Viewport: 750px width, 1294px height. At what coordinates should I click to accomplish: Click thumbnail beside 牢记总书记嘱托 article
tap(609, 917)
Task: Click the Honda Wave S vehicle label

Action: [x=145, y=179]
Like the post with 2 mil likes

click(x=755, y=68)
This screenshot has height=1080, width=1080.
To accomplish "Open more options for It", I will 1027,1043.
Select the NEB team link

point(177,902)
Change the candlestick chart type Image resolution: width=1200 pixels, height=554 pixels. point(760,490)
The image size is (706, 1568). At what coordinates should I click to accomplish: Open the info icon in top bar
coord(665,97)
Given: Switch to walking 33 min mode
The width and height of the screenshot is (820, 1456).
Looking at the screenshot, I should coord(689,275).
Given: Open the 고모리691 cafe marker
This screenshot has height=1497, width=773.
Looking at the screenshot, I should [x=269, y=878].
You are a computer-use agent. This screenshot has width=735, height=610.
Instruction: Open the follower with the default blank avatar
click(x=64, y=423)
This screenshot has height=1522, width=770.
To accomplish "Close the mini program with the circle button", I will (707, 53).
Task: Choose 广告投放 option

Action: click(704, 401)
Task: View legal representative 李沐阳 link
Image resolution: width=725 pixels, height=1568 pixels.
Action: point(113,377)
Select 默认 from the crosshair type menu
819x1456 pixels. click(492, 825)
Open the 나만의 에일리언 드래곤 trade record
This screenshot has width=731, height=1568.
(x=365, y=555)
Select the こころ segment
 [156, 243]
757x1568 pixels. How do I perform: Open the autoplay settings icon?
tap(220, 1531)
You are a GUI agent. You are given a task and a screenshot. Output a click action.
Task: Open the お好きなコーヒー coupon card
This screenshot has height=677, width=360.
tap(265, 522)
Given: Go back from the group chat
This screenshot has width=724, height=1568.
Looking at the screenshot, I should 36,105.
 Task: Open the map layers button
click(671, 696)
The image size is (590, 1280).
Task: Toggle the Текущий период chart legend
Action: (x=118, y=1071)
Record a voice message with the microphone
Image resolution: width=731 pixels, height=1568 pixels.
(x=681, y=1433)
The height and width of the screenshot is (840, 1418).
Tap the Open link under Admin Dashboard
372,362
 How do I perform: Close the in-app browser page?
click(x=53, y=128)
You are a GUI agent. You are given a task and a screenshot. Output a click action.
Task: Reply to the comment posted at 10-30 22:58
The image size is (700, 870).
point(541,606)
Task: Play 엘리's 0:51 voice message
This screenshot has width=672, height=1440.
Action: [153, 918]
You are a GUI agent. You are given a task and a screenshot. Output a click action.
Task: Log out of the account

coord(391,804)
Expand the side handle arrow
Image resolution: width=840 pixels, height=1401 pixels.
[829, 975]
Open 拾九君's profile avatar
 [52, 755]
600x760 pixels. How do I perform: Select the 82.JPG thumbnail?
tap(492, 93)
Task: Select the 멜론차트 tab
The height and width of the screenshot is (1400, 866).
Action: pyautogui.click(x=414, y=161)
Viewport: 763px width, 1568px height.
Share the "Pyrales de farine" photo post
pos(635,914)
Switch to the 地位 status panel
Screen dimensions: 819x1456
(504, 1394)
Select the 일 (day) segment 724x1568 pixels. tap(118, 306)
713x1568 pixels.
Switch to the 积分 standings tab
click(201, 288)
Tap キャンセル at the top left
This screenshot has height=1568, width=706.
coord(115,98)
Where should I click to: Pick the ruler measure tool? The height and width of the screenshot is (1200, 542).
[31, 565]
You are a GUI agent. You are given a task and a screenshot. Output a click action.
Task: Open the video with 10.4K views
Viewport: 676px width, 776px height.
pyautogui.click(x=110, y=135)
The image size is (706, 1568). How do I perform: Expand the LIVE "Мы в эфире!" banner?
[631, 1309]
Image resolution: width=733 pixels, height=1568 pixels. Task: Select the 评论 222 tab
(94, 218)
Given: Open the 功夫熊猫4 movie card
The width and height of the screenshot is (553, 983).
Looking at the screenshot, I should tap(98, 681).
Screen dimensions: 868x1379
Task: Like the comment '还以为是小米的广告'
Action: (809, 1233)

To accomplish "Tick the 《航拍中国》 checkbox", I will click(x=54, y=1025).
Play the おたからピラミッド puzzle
==============================
What needs to be done:
Render the items on the lines between the one holding "Change the candlestick" and the one holding "Action: point(113,377)", inclusive, as a numbered list, leaving out blank lines.

Result of this task:
1. Change the candlestick chart type Image resolution: width=1200 pixels, height=554 pixels. point(760,490)
2. The image size is (706, 1568). At what coordinates should I click to accomplish: Open the info icon in top bar
3. coord(665,97)
4. Given: Switch to walking 33 min mode
5. The width and height of the screenshot is (820, 1456).
6. Looking at the screenshot, I should coord(689,275).
7. Given: Open the 고모리691 cafe marker
8. This screenshot has height=1497, width=773.
9. Looking at the screenshot, I should [x=269, y=878].
10. You are a computer-use agent. This screenshot has width=735, height=610.
11. Instruction: Open the follower with the default blank avatar
12. click(x=64, y=423)
13. This screenshot has height=1522, width=770.
14. To accomplish "Close the mini program with the circle button", I will (707, 53).
15. Task: Choose 广告投放 option
16. Action: click(704, 401)
17. Task: View legal representative 李沐阳 link
18. Image resolution: width=725 pixels, height=1568 pixels.
19. Action: point(113,377)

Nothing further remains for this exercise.